> _Supplied records_:
/---
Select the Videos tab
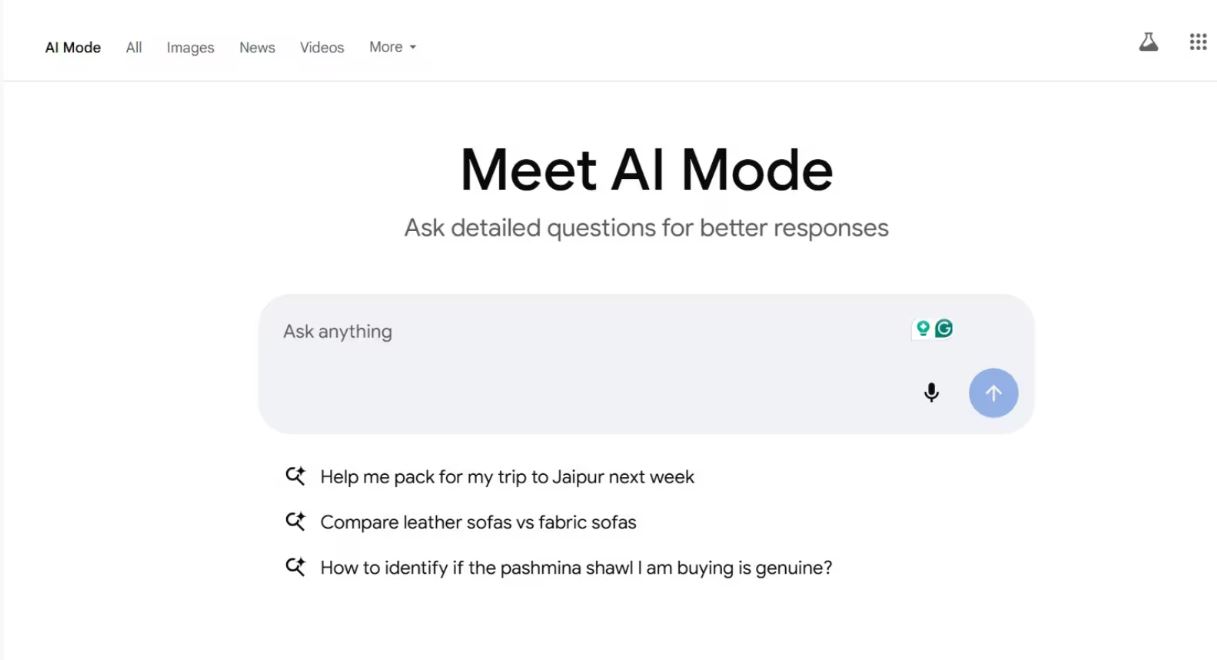1217x660 pixels. [322, 47]
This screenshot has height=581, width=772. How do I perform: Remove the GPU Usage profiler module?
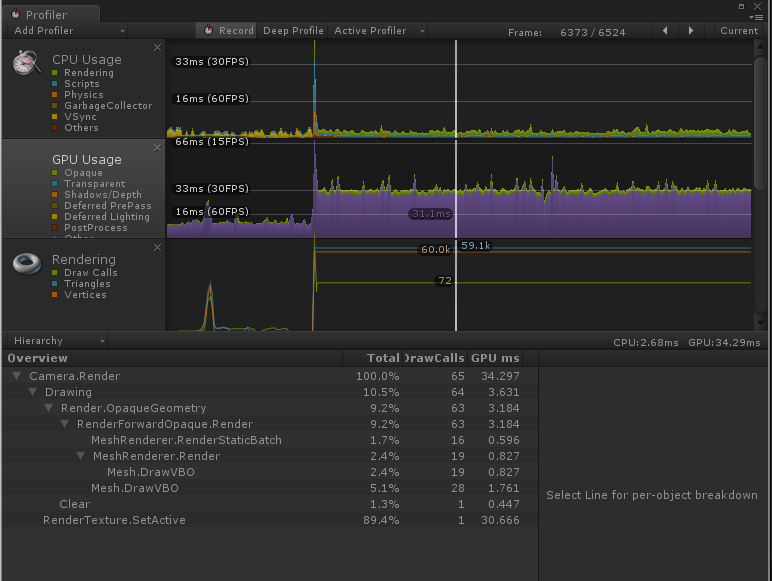tap(157, 147)
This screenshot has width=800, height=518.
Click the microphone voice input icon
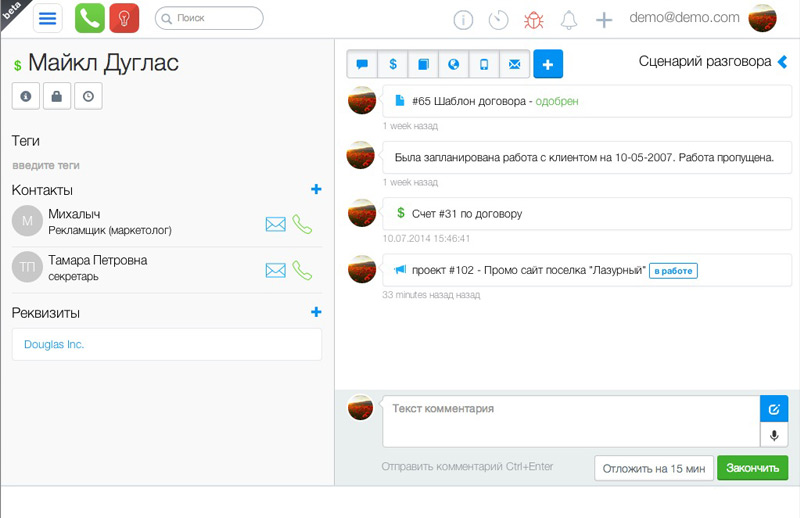774,435
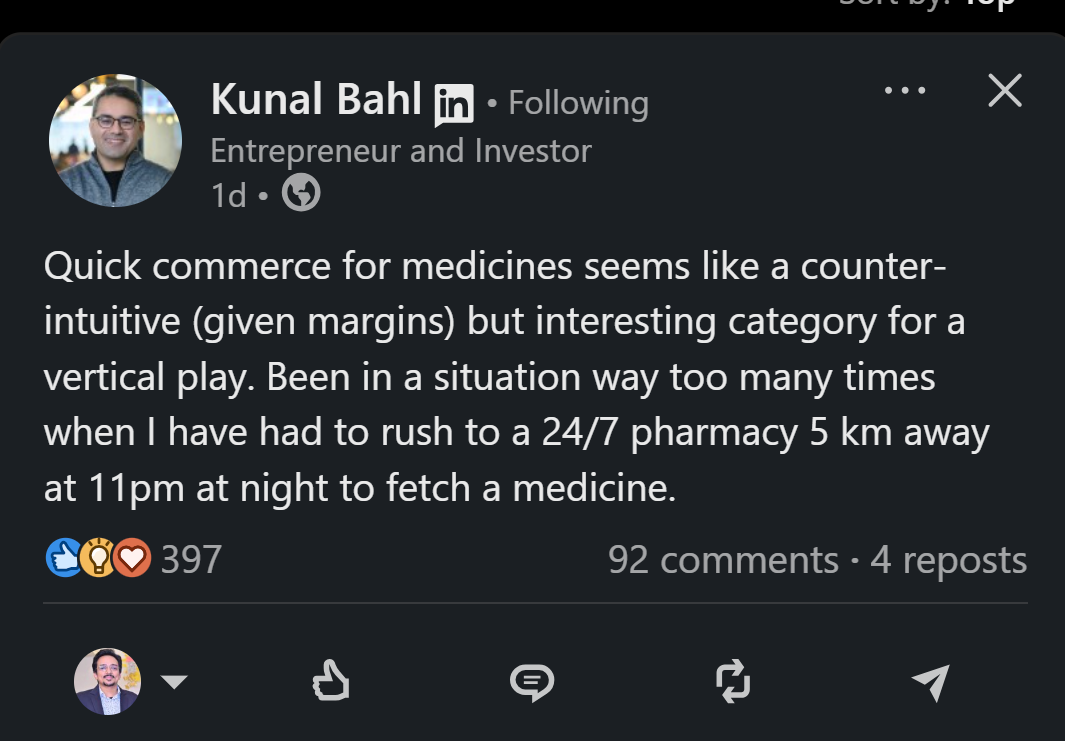This screenshot has height=741, width=1065.
Task: Send the post via paper plane icon
Action: (930, 682)

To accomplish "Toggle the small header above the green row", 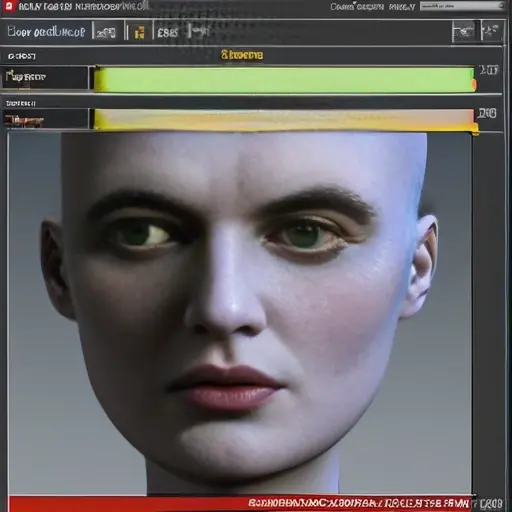I will click(22, 56).
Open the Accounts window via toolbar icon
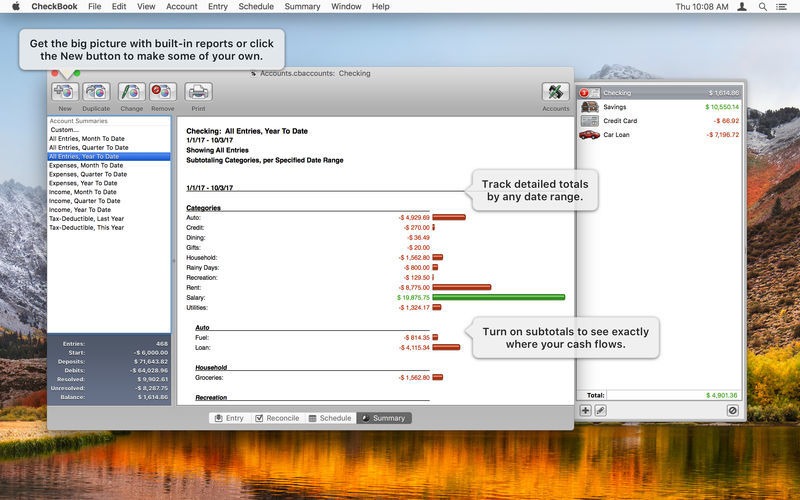This screenshot has width=800, height=500. point(555,92)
\---
> _What you will do_: Leave the pictures out and please restate exactly the lines running from the start of the material through the one with "This screenshot has width=800, height=518.".

> _Exercise output_:
Select the Videos tab
1217x660 pixels. [322, 47]
This screenshot has height=581, width=772. How do I perform: Remove the GPU Usage profiler module?
tap(157, 147)
This screenshot has width=800, height=518.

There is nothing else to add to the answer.